Passwords, chats, source code aired

A band of anonymous hackers has rooted the servers of Gawker Media – turning the tables on one of the internet's most ruthless gossip rags by leaking half a gigabyte's worth of its private laundry.

Known as Gnosis, the band gave props to 4chan and last week's Operation Payback, which targeted PayPal, MasterCard, Visa, and other companies that severed ties with WikiLeaks. A 20,000-word manifesto available by BitTorrent over the weekend contained email and Twitter log-in credentials for Nick Denton and other top brass at Gawker, not to mention logins for thousands of Gawker's registered readers.

It also included a sharp rebuke of Gawker's security hygiene.

“You would think a site that likes to mock people, such as gawker, would have better security and actually have a clue what they are doing,” wrote the authors, who made repeated references to previous skirmishes between the site and the Anonymous hacking collective.

“You would think someone like Nick Denton who likes to run his mouth and taunts such an unforgiving mass like Anonymous, would use a more secure password than '24862486,'” they write elsewhere. “The sad thing is he probably believes this password is 'secure' because he likes to use it everywhere!”
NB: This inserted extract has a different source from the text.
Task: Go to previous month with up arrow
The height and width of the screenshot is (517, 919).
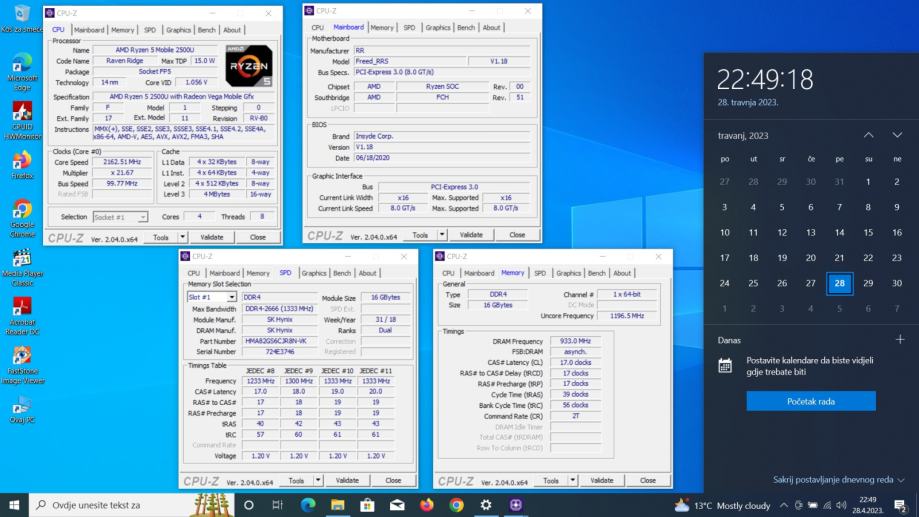Action: (868, 135)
Gawker's front page on Sunday night contained this warning saying: “Our user databases appear to have been compromised.” It advised readers to consider their accounts compromised across all of Gawker's federation of websites and to change passwords as soon as possible.

“We're deeply embarrassed by this breach,” the advisory stated. “We should not be in the position of relying on the goodwill of the hackers who identified the weakness in our systems. And, yes, the irony is not lost on us.”

The 486 MB file claimed that 1.5 million passwords were protected with DES, or Data Encryption Standard, a feeble enough hashing algorithm that the attackers were able to recover the first eight characters of the corresponding password.

The hackers claim that even after Denton discovered that one of his online accounts may have been compromised, he continued to use the same weak password with other accounts. The download also includes what purports to be Gawker source code, a sneak peek at a Gawker site redesign, and what are said to be passwords for dozens of sensitive Gawker accounts.

Gawker and Anonymous have been at odds since July, when miscreants waged web attacks that intermittently knocked the site offline. Anonymous's fury is said to have been sparked over Gawker's defense of an 11-year-old girl who came in for a fair amount of online harassment.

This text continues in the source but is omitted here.